Vulva in situ as in Fig. 6 A–B. Peculiar, microtubular tissue present below insertion level of bursa (Fig. 6C). Operculum (o) smaller than bursa, with 2 large apical setae; bursa massive, enveloping operculum, with simple slit-shaped crest and 8 + 8 setae along distal margins (Fig. 6D, E).

Distribution

Known from several localities in Iran (Fig. 2).

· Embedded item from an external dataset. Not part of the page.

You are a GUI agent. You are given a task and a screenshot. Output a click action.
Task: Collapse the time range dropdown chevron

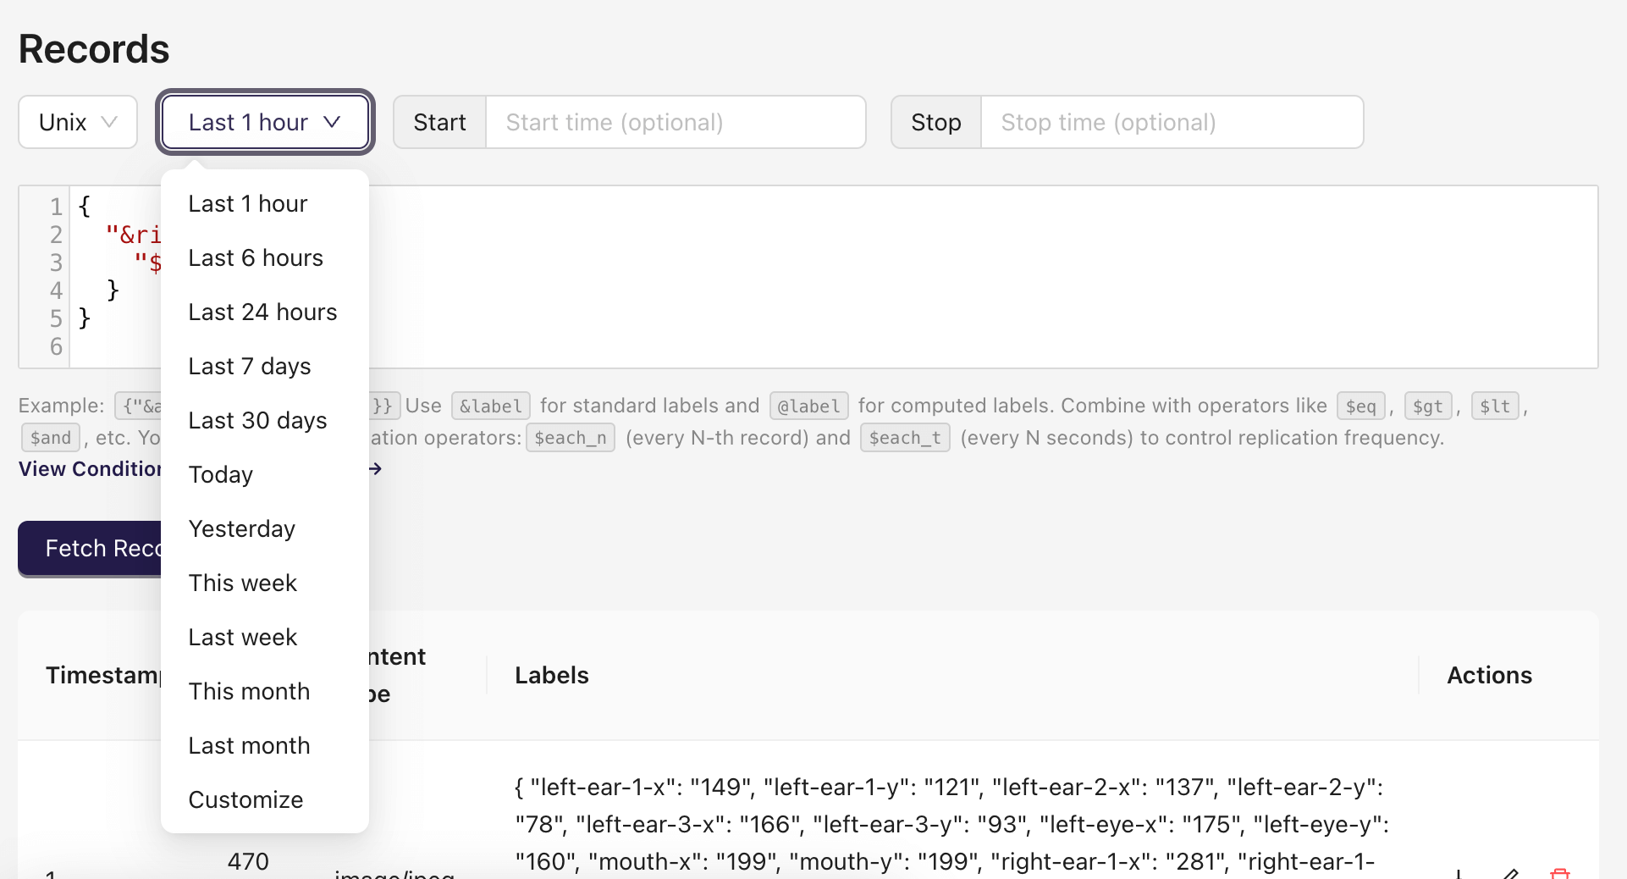(x=333, y=122)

Intrapecific variability of Chiraziulus kaiseri

In addition to the type locality and a few sites in its vicinity, Chiraziulus kaiseri has been recorded from the south of Iran (Golovatch 1983). Examination of an adult male from an isolated cave (Sarab Cave) in northwestern Iran, far from the type locality, leads us to include it in C. kaiseri as well and to regard the differences in the male gonopods as intraspecific variability (Fig. 7).

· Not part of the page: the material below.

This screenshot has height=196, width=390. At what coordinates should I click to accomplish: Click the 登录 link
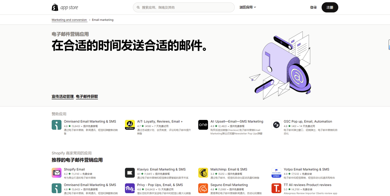coord(313,7)
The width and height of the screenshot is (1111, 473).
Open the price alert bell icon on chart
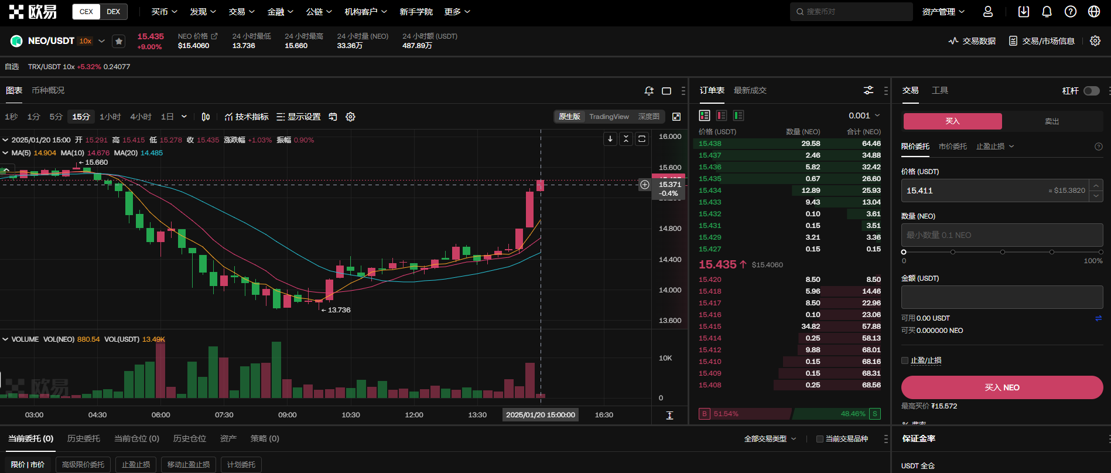(x=648, y=91)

The anterior gonopods of the specimen from Sarab Cave shows some differences compared to the type material, especially in the shape of the posterior branch of the telepodite (Fig. 7 E–J). No remarkable difference was observed in the posterior gonopods (Fig. 7 K–L). Some variability was also observed in the chaetotaxy of the gnathochilarial stipes (Fig. 3F). In the specimens from the type locality, Sarab Cave and 19 km W of Shiraz, there are two distolateral and one distomesal setae, whereas in the specimen illustrated by Golovatch (1983: 168, fig. 12), all three setae are distolateral.